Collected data
########

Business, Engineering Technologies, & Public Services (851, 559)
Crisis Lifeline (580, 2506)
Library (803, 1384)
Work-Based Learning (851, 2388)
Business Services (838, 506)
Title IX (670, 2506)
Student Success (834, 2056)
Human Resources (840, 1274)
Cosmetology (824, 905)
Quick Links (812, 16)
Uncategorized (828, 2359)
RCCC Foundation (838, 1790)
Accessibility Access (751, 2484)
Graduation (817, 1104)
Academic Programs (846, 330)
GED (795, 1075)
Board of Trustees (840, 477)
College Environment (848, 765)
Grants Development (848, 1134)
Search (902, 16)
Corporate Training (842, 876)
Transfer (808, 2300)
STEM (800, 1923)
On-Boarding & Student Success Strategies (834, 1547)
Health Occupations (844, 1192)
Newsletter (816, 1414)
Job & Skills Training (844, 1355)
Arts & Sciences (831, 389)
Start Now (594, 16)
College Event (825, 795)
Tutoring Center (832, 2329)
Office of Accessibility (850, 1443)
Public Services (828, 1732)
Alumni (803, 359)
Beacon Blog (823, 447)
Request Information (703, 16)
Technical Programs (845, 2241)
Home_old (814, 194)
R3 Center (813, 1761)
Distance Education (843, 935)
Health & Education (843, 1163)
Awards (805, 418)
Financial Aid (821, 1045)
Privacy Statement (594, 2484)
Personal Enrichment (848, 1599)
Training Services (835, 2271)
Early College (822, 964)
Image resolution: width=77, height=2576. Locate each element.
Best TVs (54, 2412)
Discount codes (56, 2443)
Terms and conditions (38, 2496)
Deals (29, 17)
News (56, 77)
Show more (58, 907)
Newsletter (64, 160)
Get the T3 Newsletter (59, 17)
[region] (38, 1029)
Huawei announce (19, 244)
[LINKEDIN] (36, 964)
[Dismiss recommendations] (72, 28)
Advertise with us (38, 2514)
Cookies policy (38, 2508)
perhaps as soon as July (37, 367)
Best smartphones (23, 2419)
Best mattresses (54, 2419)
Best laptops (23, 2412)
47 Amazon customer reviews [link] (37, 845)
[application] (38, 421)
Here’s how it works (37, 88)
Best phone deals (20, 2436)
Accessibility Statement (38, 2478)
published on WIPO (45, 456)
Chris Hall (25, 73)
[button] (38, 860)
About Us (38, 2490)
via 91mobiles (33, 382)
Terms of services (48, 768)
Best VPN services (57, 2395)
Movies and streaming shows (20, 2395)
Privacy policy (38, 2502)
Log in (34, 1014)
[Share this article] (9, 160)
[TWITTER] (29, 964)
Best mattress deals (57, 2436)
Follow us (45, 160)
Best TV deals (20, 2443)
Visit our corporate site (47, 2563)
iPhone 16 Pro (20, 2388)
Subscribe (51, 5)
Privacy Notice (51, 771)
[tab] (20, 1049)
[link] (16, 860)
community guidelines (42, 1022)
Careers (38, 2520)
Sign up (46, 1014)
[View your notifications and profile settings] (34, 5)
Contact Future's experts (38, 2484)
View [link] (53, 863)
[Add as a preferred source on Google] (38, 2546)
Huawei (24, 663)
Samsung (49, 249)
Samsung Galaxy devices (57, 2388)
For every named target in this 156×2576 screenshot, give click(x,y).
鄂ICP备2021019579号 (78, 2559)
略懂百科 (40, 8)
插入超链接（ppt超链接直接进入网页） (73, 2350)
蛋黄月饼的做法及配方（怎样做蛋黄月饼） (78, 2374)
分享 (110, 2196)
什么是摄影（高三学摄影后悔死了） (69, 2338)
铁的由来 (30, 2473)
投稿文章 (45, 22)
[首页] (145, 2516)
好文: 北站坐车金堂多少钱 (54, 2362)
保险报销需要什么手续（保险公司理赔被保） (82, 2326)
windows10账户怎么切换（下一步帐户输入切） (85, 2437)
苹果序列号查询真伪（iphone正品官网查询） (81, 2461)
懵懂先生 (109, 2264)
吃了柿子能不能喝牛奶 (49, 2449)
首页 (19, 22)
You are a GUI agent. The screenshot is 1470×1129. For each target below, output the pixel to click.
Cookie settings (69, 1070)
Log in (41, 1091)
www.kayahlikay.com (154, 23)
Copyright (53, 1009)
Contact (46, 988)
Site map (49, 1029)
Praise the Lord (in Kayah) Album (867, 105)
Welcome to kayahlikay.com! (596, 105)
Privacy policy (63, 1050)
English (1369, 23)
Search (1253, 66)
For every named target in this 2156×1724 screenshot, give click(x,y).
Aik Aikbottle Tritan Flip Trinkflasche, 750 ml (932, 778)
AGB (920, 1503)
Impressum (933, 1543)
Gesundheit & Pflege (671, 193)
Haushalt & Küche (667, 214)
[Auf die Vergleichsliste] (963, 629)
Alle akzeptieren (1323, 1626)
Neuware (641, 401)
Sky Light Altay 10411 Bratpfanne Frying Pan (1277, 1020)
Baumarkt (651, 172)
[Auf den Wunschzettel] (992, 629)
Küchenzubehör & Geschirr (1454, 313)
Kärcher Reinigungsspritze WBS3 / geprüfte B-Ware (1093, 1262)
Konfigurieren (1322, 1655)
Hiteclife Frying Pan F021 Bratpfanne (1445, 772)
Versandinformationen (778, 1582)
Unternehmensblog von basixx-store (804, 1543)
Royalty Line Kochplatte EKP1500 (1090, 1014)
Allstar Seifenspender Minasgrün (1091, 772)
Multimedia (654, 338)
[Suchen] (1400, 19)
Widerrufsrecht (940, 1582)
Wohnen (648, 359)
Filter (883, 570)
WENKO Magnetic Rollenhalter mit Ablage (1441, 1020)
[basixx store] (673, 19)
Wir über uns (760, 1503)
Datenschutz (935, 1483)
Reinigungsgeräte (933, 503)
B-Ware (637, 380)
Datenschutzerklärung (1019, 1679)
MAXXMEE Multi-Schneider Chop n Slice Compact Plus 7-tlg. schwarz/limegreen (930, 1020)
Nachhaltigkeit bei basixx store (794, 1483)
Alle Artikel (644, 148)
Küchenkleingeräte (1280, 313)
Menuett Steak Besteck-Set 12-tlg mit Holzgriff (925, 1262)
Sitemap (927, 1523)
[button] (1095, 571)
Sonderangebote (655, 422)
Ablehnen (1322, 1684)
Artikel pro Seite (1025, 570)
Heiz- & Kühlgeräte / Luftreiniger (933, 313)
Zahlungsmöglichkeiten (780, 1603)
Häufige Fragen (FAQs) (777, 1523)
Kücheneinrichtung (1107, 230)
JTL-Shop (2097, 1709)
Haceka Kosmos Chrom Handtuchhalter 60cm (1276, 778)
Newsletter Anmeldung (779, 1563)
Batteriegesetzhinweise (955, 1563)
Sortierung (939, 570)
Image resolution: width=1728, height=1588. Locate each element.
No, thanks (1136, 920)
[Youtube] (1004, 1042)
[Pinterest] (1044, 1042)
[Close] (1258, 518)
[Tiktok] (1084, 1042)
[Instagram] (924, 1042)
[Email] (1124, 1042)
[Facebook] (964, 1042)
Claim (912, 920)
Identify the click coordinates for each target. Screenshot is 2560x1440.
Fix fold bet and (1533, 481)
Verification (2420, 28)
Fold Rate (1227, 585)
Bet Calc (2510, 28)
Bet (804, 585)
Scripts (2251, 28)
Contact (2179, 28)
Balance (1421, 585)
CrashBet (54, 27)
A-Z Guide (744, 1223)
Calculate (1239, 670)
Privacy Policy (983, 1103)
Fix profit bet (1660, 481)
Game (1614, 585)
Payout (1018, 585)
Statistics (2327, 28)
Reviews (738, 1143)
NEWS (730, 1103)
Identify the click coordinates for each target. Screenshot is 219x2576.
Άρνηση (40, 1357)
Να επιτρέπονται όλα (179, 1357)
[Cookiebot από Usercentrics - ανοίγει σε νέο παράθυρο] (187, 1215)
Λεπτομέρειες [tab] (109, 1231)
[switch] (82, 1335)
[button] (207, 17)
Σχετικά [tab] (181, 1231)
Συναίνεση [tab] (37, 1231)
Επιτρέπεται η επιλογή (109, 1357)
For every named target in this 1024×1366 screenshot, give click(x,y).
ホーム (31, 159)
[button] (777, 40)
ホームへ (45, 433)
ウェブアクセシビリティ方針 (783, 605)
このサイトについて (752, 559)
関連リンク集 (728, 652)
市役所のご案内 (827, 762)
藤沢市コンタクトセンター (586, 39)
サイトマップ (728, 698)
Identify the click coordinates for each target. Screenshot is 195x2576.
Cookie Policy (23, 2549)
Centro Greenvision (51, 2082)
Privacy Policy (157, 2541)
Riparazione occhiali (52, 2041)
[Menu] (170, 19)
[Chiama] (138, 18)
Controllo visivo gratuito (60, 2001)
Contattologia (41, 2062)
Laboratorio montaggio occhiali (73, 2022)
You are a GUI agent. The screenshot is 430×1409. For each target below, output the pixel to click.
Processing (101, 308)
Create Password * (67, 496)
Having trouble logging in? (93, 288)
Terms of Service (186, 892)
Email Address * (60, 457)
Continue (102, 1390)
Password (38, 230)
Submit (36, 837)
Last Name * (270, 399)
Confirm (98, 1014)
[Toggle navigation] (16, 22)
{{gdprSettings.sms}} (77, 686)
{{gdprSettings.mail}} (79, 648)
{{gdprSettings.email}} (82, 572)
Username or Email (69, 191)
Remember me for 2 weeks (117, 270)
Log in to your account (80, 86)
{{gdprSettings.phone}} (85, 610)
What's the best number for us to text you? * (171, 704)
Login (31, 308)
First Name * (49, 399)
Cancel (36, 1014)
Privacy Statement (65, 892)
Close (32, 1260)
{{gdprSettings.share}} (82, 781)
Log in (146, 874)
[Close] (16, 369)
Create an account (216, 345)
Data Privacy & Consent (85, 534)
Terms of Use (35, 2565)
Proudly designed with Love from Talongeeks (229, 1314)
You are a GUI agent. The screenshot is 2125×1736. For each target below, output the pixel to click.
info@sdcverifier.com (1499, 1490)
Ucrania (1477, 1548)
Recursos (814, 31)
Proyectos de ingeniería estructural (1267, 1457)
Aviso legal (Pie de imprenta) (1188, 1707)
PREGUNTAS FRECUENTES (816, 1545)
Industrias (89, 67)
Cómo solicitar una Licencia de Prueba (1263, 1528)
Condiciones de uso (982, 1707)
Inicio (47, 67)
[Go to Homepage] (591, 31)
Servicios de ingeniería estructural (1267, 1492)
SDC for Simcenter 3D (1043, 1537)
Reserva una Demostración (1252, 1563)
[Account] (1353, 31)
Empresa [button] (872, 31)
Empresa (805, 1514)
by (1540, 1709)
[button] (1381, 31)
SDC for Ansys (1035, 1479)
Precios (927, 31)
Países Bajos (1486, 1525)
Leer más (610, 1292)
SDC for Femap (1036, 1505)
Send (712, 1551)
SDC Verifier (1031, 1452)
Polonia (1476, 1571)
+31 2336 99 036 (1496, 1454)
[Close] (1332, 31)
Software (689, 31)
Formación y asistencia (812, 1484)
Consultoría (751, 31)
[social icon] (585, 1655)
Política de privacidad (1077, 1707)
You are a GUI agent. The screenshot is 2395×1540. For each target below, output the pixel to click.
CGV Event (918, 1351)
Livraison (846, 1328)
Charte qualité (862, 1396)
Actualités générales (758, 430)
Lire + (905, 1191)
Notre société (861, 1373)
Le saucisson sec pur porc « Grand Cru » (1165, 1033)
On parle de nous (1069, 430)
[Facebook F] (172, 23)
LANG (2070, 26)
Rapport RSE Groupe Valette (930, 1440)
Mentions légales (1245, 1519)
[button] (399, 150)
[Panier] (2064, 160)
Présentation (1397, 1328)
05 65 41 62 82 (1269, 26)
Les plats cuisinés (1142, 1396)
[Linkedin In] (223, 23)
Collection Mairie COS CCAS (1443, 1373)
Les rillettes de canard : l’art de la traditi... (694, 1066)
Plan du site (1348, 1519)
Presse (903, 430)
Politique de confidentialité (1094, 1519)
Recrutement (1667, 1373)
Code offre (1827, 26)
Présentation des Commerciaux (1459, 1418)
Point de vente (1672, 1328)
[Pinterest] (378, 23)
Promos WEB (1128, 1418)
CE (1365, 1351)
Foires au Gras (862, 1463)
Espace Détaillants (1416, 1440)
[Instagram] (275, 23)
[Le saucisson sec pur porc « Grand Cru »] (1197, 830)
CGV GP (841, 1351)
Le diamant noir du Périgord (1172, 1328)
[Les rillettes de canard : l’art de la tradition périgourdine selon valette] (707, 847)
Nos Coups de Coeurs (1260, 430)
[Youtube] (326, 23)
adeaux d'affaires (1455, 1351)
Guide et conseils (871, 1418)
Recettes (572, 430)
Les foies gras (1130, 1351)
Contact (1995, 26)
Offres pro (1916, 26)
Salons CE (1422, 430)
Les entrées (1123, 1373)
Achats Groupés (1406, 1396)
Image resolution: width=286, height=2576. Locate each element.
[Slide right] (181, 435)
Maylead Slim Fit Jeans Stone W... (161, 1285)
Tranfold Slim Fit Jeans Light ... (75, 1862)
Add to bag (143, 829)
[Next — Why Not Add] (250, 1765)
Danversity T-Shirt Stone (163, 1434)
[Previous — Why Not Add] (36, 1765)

########

## TASK TO CARRY OUT
Copy out the line holding "Les foies gras (1130, 1351)" along with all lines after it through the end of the entries, exactly and only these.

## OUTPUT FOR THIS TASK
Les foies gras (1130, 1351)
Contact (1995, 26)
Offres pro (1916, 26)
Salons CE (1422, 430)
Les entrées (1123, 1373)
Achats Groupés (1406, 1396)
Image resolution: width=286, height=2576. Locate each element.
[Slide right] (181, 435)
Maylead Slim Fit Jeans Stone W... (161, 1285)
Tranfold Slim Fit Jeans Light ... (75, 1862)
Add to bag (143, 829)
[Next — Why Not Add] (250, 1765)
Danversity T-Shirt Stone (163, 1434)
[Previous — Why Not Add] (36, 1765)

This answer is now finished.